• [Passage given]:
* start *

Re: the Scope of TW

Subject: Re: the Scope of TW
From: John Posada <John_Posada -at- NOTES -dot- CC -dot- BELLCORE -dot- COM>
Date: Fri, 28 Jun 1996 14:46:19 -0400

Dave...

I do proposal responses and deal with teams of anywhere from 6 people to 30
people contributing to a proposal. Needless to say, when you have that many
people involved, you will have a wide range of opinions on how a document is to
be done and what the priorities are.

However, because my documents usually have a specific due date that CANNOT be
missed, I can't afford to waltz around and argue, cajole, escalate, massage
egos, etc.

Therefore, when someone wants something done that I strongly disagree with, but
can't afford to stall on, I simply outline my point, objectively, on paper and
ask the person to sign/date the "exception authorization". Sometimes they do,
sometimes they see the "errors of their ways" and sometimes they say "I'm not
signing anything, but do it anyway".

* end *

• [Exercise requirements]:
1/ For the post on proposal responses, decide whether each statement agrees with it, answering yes or no and quoting the words that settle it: (a) The proposal teams include between 6 and 30 contributors. (b) The writer's documents usually have flexible due dates. (c) The writer asks a person who insists on a disputed change to sign and date an "exception authorization".
2/ In the post on proposal responses, list every activity the writer says there is no time for, following the words "waltz around and".
3/ Write a few more sentences that carry on the post on proposal responses after its final sentence.
The listing that follows has no connection to the post on proposal responses.

• [Dataset excerpt]:
* start *

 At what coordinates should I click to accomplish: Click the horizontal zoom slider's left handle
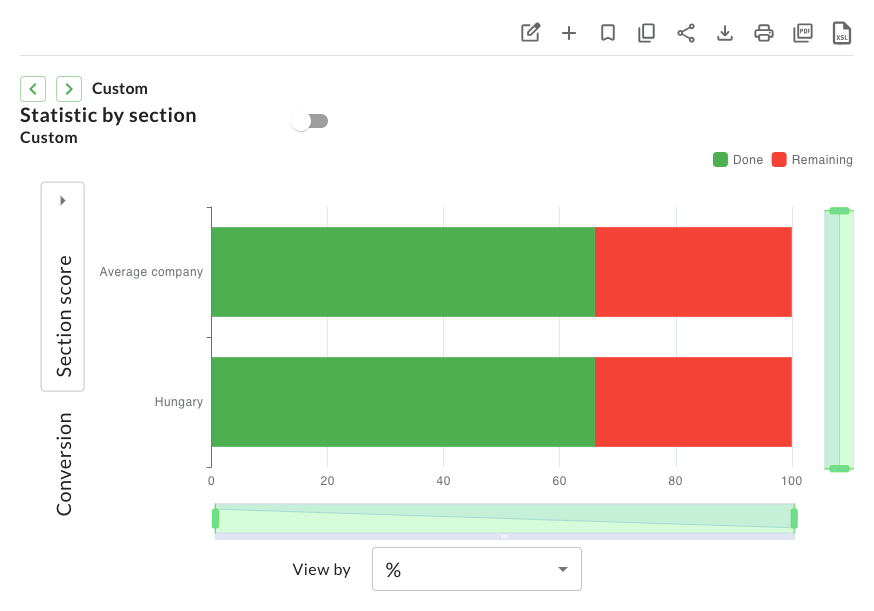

* end *

• [Answers to the tasks]:
1/
(a) Yes: "deal with teams of anywhere from 6 people to 30 people contributing to a proposal"
(b) No: "my documents usually have a specific due date that CANNOT be missed"
(c) Yes: "ask the person to sign/date the "exception authorization""

2/ argue, cajole, escalate, massage egos

3/
If that fails, I send an email documenting both sides in a very objective
manner, send a copy to the project manager, to my boss and to the person, and
have a "Delivered Receipt" and a "Received Receipt" returned to me and I keep
all the material on file.

On the other hand, I'm lucky that I'm taken as seriously for my part of the
process as much as the other members of the team are taken seriously for their
part of the process, so I don't have to do this often. Where I will always do
it is if I get pricing from one person, then request to change the pricing from
another person. I get them to submit the changes in writing and have them
sign/date the document.

John Posada
- Central New Jersey Employment Manager
Society for Technical Communication
http://stc.org/region2/njc/

- Technical Proposal Writer
Bell Communications Research
(908) 699-5839 (W)
jposada -at- notes -dot- cc -dot- bellcore -dot- com

"We dont want to go back to tomorrow, we want to go forward'"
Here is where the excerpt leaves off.